For more on C. S. Lewis see  Into the Wardrobe as well as “The official” website.

See also Fellowship of the Performing Arts for their wonderful dramatizations of Lewis’s life and works.

The Second Glimpse

Continuing with Lewis’s memoir. Note how this excerpt (and the next) show literature, books, as the vehicle for the mystical experience. These experiences had this one effect among others: They contributed to Lewis’s tremendous love of and life-long dedication to poetry and stories. 

Somewhat the same thing happened to me as a child. Books such as A Wrinkle in TimeThe Outsiders (S . E. Hinton), The Lord of the Rings, and Lewis’s own Voyage of the Dawn Treader and The Last Battle provided this kind of unspeakable joy and longing and a glimpse of something quite beyond the story and the walls of the world around me. Has it happened to you?

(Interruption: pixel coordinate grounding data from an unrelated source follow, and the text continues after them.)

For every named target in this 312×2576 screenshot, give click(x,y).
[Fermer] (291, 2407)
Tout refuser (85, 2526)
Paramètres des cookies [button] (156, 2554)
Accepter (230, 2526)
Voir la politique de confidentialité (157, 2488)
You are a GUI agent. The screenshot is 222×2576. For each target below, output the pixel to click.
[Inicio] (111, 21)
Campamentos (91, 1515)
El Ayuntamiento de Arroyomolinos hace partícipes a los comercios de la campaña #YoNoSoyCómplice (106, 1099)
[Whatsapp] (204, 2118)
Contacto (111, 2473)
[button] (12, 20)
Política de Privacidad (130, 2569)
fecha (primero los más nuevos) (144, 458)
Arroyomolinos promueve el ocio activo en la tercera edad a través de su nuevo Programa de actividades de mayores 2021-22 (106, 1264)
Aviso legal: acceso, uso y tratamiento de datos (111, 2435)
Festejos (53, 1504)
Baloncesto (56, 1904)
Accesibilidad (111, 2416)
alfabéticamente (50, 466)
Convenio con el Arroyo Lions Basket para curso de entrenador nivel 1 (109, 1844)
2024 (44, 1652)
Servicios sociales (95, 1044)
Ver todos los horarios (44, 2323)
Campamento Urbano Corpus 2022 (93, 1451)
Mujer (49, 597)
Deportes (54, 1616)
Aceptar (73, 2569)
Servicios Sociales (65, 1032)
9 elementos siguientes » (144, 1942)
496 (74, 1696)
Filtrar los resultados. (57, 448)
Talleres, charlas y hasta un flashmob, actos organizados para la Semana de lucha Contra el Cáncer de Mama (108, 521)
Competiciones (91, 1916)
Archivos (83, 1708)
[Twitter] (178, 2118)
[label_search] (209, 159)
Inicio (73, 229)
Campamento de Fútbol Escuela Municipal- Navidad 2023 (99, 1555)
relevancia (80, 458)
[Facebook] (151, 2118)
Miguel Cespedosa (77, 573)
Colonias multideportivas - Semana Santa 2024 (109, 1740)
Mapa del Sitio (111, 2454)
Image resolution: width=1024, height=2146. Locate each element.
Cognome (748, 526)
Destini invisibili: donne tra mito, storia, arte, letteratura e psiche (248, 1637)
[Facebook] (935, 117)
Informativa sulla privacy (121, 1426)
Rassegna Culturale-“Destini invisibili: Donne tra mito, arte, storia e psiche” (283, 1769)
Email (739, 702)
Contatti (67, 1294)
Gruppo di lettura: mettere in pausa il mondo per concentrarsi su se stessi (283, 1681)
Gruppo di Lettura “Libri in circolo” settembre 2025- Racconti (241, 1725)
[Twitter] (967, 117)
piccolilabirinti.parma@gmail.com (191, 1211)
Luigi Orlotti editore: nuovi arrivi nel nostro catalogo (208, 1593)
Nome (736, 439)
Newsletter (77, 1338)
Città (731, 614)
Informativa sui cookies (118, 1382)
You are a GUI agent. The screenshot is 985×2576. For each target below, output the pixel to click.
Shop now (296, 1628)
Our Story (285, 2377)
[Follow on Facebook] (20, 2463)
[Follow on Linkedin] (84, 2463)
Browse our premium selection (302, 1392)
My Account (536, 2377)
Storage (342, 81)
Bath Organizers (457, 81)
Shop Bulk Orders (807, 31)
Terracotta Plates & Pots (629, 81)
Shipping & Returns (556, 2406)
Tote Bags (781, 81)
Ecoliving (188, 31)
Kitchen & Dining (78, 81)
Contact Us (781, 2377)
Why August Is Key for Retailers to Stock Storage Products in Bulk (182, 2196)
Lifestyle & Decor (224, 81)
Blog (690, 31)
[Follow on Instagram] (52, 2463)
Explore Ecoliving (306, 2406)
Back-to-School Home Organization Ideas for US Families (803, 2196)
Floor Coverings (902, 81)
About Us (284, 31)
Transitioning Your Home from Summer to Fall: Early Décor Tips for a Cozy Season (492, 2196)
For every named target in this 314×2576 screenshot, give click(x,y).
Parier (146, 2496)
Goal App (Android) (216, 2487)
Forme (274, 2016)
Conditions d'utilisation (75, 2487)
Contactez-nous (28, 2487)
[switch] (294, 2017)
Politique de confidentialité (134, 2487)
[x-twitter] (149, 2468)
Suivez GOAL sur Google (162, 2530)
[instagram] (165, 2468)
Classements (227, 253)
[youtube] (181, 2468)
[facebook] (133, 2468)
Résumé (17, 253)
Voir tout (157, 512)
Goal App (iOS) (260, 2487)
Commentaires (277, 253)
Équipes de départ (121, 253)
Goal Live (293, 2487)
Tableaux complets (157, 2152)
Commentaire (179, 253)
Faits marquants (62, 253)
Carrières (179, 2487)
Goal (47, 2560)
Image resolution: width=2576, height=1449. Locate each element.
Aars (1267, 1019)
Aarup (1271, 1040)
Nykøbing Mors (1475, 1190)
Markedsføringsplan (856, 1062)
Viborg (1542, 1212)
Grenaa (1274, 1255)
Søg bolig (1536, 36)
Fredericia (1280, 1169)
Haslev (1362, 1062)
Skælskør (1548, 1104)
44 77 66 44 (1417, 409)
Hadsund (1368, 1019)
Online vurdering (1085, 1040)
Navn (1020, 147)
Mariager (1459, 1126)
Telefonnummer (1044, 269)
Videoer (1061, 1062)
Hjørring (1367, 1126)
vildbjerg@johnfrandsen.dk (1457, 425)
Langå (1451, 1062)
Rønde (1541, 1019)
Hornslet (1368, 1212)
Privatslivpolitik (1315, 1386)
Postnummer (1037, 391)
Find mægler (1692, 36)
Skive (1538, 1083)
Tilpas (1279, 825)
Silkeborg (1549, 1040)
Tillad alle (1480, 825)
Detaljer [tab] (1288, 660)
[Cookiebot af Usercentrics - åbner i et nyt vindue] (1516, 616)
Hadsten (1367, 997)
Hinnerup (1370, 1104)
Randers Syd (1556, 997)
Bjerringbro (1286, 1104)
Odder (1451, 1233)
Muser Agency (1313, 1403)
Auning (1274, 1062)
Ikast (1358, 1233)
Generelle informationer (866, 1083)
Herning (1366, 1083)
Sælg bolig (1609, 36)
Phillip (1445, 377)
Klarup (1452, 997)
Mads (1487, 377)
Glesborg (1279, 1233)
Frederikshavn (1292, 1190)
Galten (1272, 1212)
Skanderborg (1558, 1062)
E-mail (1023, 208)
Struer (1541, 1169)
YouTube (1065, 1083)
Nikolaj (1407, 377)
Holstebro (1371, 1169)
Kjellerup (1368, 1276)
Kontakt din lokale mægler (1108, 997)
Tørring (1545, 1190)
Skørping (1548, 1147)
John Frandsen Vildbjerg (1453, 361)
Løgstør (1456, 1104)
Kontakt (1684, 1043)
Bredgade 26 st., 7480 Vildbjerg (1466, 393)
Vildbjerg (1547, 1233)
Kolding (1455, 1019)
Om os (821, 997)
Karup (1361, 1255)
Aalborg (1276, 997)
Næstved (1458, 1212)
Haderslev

The second glimpse came through Squirrel Nutkin; through it only, though I loved all the Beatrix Potter books. But the rest of them were merely entertaining; it administered the shock, it was a trouble. It troubled me with what I can only describe as the Idea of Autumn. It sounds fantastic to say that one can be enamored of a season, but that is something like what happened; and, as before, the experience was one of intense desire. And one went back to the book, not to gratify the desire (that was impossible–how can one possess Autumn?) but to reawake it. And in this experience also there was the same surprise and the same sense of incalculable importance. It was something quite different from ordinary life and even from ordinary pleasure; something, as they would now say, “in another dimension.”  –C. S. Lewis, Surprised by Joy. New York: Harcourt, Brace & Co., 1955. @ C. S. Lewis Pte. Ltd.